Questo in sintesi l’intervento di Sergio Cofferati apparso sul Fatto Quotidiano il 2 luglio.
“Quale accordo? Il testo firmato non lo è di certo, si fa fatica perfino a definirlo”. Sergio Cofferati, in una intervista a Il Fatto, si mostra assai perplesso in merito al documento sul blocco dei licenziamenti siglato martedì tra le parti sociali e il governo. Spiega l’ex segretario della Cgil: “Non è un accordo, a partire dal titolo ‘Presa d’atto’: mai visto prima. Il governo sollecita le parti a convergere su una ‘raccomandazione’: cosa vuol dire? Non si capisce quale fondamento giuridico possa avere e quindi la sua efficacia. Peraltro riguarda solo una parte, i datori di lavoro, che in realtà non avranno alcun vincolo. È un contorto atto politico che non risolve il problema di fondo. Una scelta sbagliata destinata a creare molti problemi”. Perché i sindacati sono soddisfatti? “Temo abbia prevalso la paura per la reazione delle persone in caso di rottura. Ma non si è deciso nulla e il governo si è inventato nuove forme di rapporti fra le parti sociali… Perché affidarsi alla buona volontà di Confindustria? Se va bene si sposta il problema di 13 settimane, se va male avremo migliaia di licenziamenti. Si incentivano le aziende a non licenziare, ma la Cig è temporanea, serve per trovare una soluzione al problema che ne ha richiesto l’uso, che qui non viene trovata. Serviva svuotare la sacca di lavoratori a rischio licenziamento, cioè una vera politica del lavoro”. Il governo Draghi sottovaluta il tema lavoro? “Mi pare non lo consideri proprio. C’è un vuoto enorme. Prendiamo il Pnrr: miliardi di investimenti che avranno effetti sull’attività delle imprese e sul lavoro. Dei primi si parla poco, dei secondi zero. Eppure dovrebbe essere normale valutare gli investimenti anche in termini di obiettivi occupazionali, sia quantitativi che qualitativi”. E conclude: “Un sindacato in crisi deve trovare al suo interno le cause della sua debolezza. Landini fa il suo lavoro con passione, male difficoltà sono antiche, la sconfitta sul Jobs act è stato uno dei momenti più duri. La politica ci ha messo del suo emarginando i sindacati”. (2 LUG -red)
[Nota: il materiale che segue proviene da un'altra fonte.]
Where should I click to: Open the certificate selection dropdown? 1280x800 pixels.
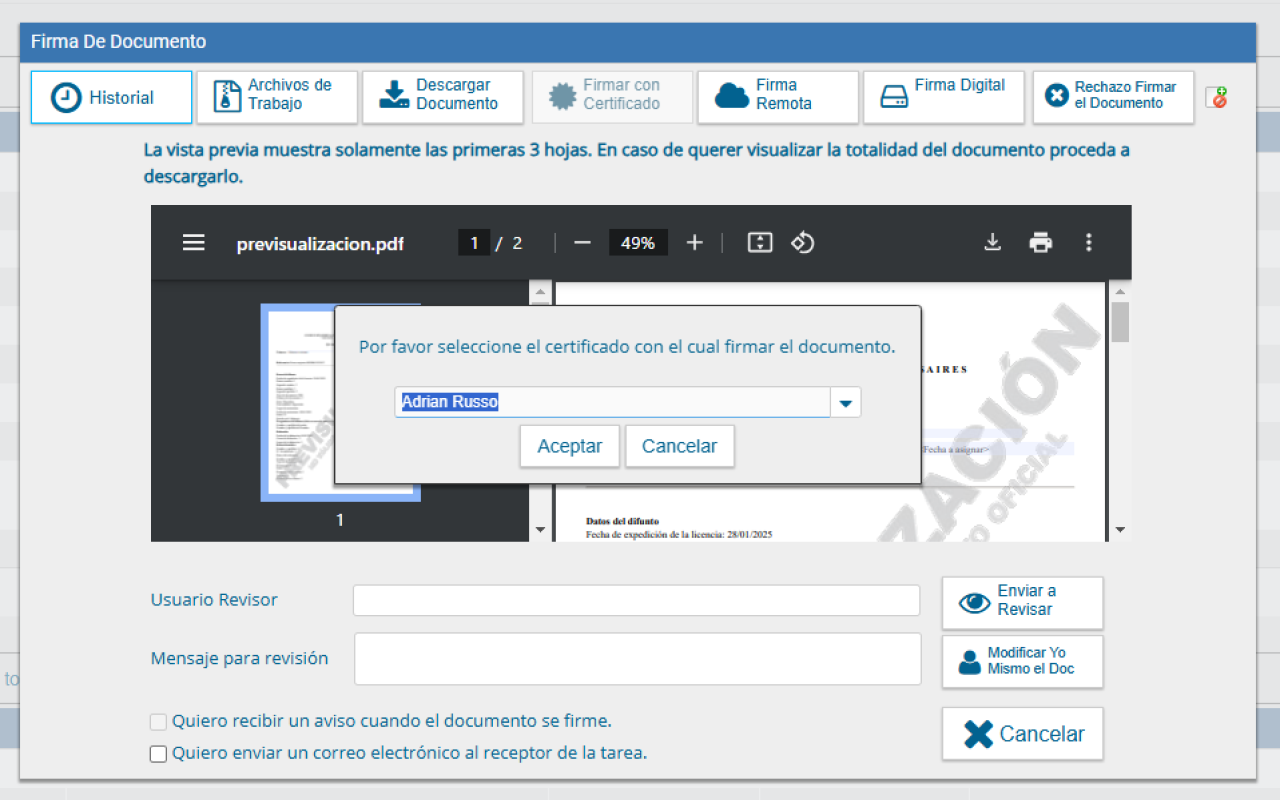pyautogui.click(x=845, y=401)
(© 9Colonne – citare la fonte)
E questo è invece l’insegnamento lasciatoci da Trentin nell’aprile del ’89.
“Un rinnovamento dei gruppi dirigenti della Cgil e del loro metodo di lavoro è possibile e necessario: io avverto questo problema come il compito principale che mi incombe (…) Ma non aspettatevi da me un rinnovamento degli uomini separato da un rinnovamento delle politiche, del programma, e della strategia della nostra organizzazione. E non aspettatevi da me il ruolo di un mediatore fra fazioni. Sono e rimarrò, credo, fino alla mia morte, uno dei pochi o dei molti illusi che ritengono che il rinnovamento dei gruppi dirigenti cammina con la coerenza delle idee, con l’assunzione delle responsabilità, con il coraggio della proposta e del progetto. E ciò, proprio perché sono convinto che presto o tardi, con la forza delle idee e delle proposte anche le forze culturalmente minoritarie di oggi, se dimostrano coerenza e rigore, possono diventare maggioranza domani ed essere davvero il futuro della nostra organizzazione (…) C’è bisogno, specialmente oggi, di una deontologia del sindacato che dia credibilità e certezze ai lavoratori e che lanci ai giovani che vogliono cimentarsi con questa prova il messaggio che lavorare per la Cgil e nella Cgil non è un mestiere come un altro, ma può essere, può diventare una ragione di vita”.
Abbiamo messo a confronto queste due posizioni che pur guardando la cosa sindacale da facce diverse ci raccontano un cammino incompiuto, uno stanco copia incolla rituale e in definitiva una strada senza uscita.
E’ invece arrivata l’ora di spingersi oltre ed invocare un Reset della CGIL all’interno nuovo codice etico, deontologico come dice Bruno, che solo le nuove generazioni possono assicurare.